Roy Hartle

Personal information
- Date of birth: 4 October 1931
- Place of birth: Catshill, Worcestershire, England
- Date of death: 5 November 2014 (aged 83)
- Place of death: Bolton, England
- Position: Right back

Youth career
- Bromsgrove Rovers
- Bolton Wanderers

Senior career*
- Years: Team / Apps / (Gls)
- 1952–1966: Bolton Wanderers / 447 / (11)
- Buxton / ? / (?)
- 1967: New York Generals / 3 / (0)

= Roy Hartle =

English footballer

Roy Hartle (4 October 1931 – 5 November 2014) was an English professional footballer, mainly playing at right-back.

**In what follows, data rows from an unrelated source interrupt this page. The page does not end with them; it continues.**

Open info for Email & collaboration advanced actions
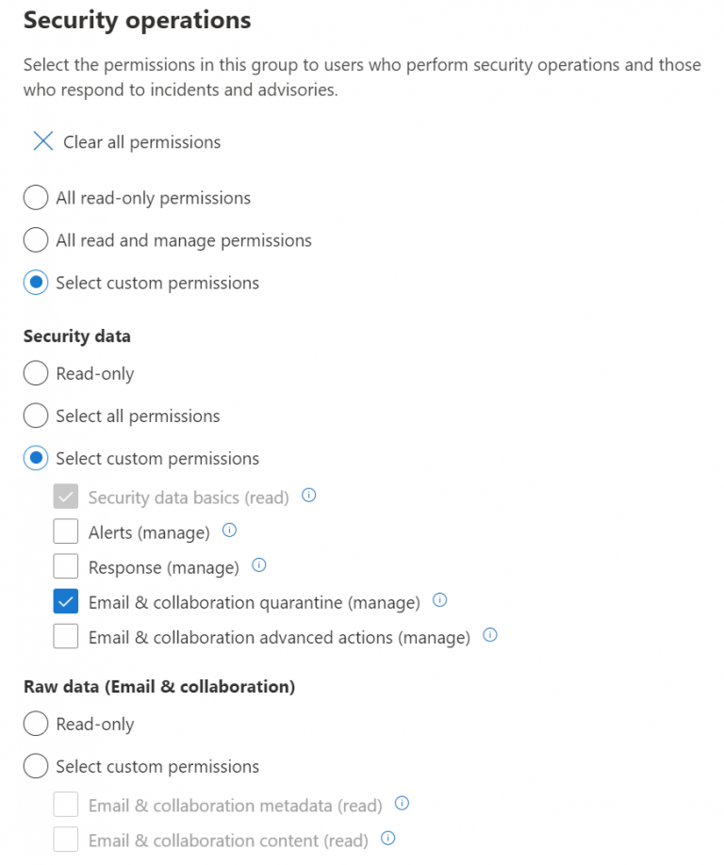Screen dimensions: 724x865 click(x=489, y=635)
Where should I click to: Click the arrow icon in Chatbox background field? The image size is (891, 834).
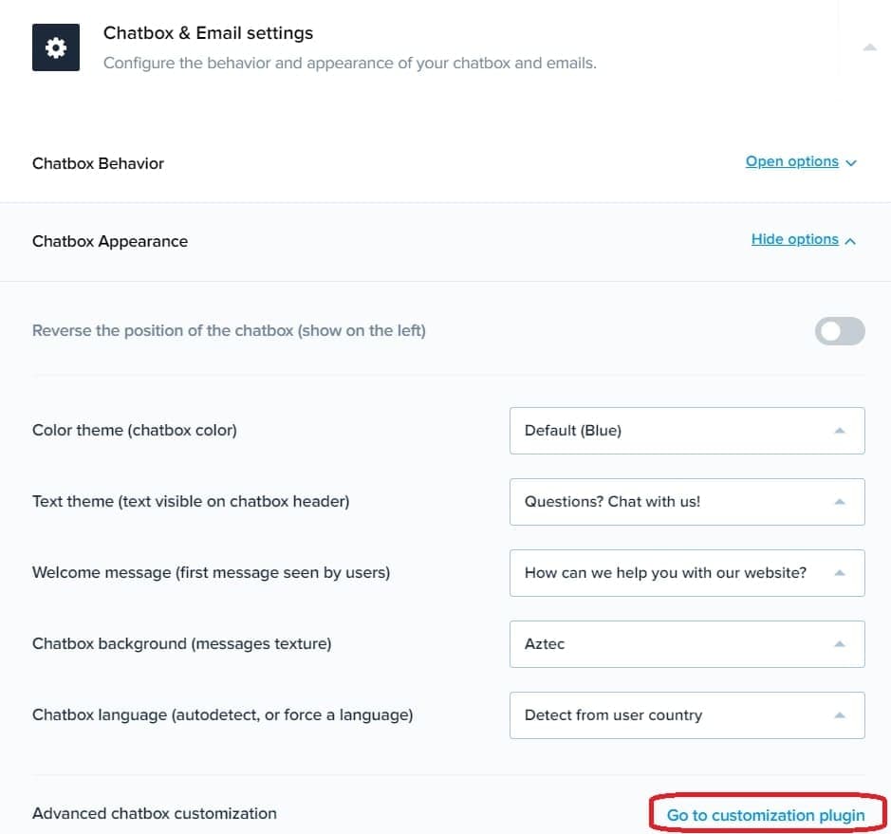tap(839, 644)
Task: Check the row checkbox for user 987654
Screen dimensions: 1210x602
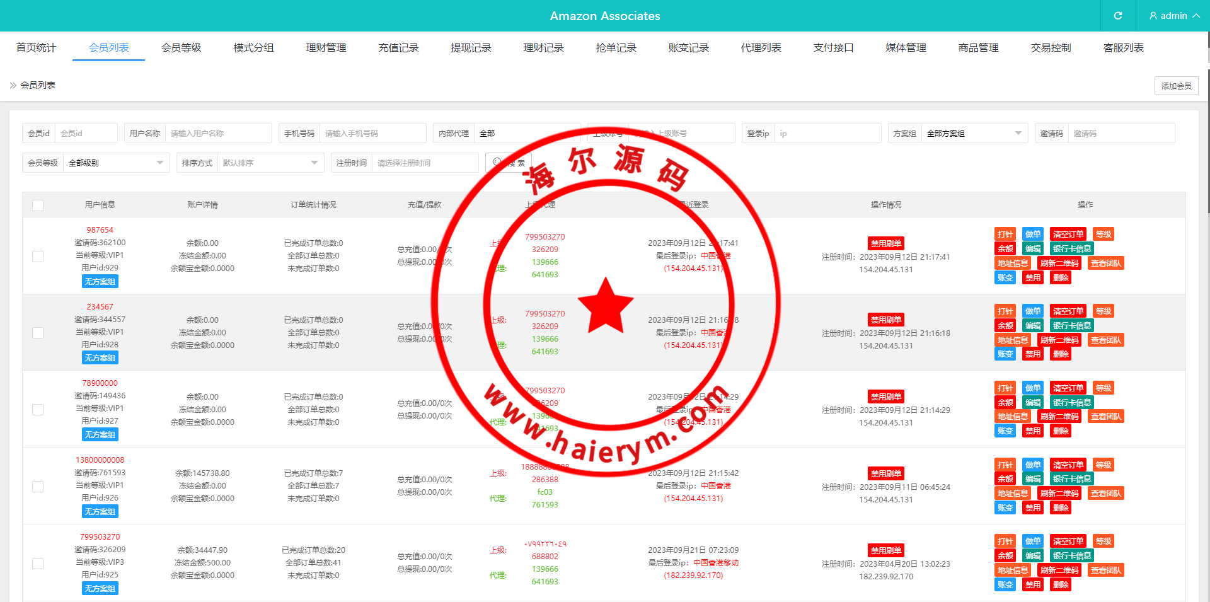Action: (x=38, y=256)
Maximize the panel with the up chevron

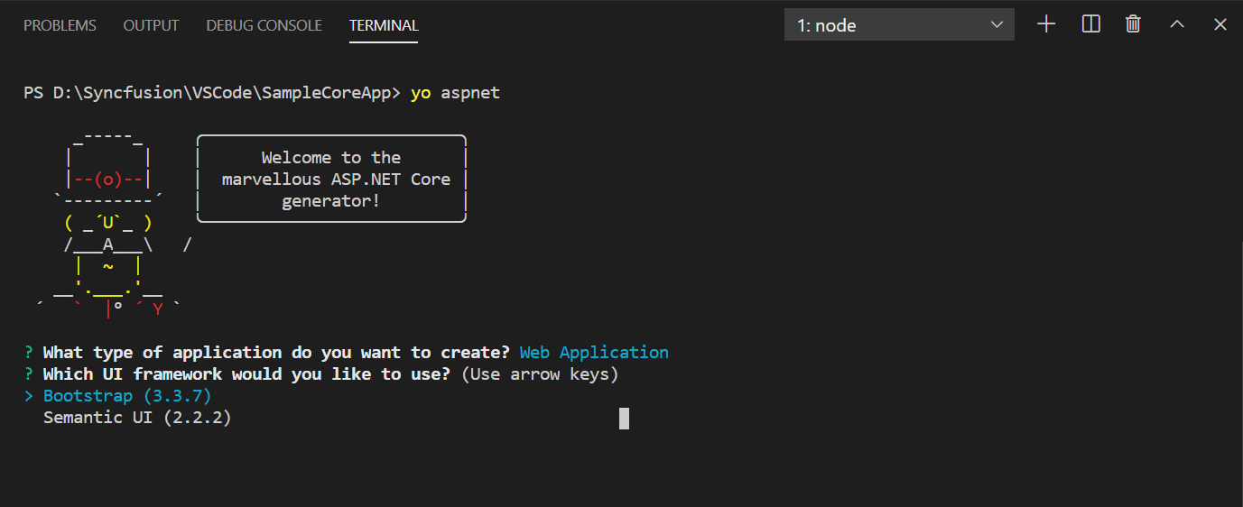[x=1177, y=24]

Hartle signed for these clubs during his career: Bolton Wanderers as a sixteen-year-old from non-league Bromsgrove Rovers and went on to become a stalwart, representing the club in 499 games in all competitions. His achievements include a 1958 FA Cup Final winner's medal, playing in the side that beat Manchester United 2–0.

After a spell in the US with the New York Generals as a player/coach, he called time on his playing career and was appointed as Chief Scout at Bury after turning down other job offers with the likes of Stoke City and Grimsby Town.

Appearing in Bolton's Hall of Fame and having a club suite at the Macron Stadium named in his honour, he died on 5 November 2014 at the age of 83, after spending time at a local nursing home following a long illness.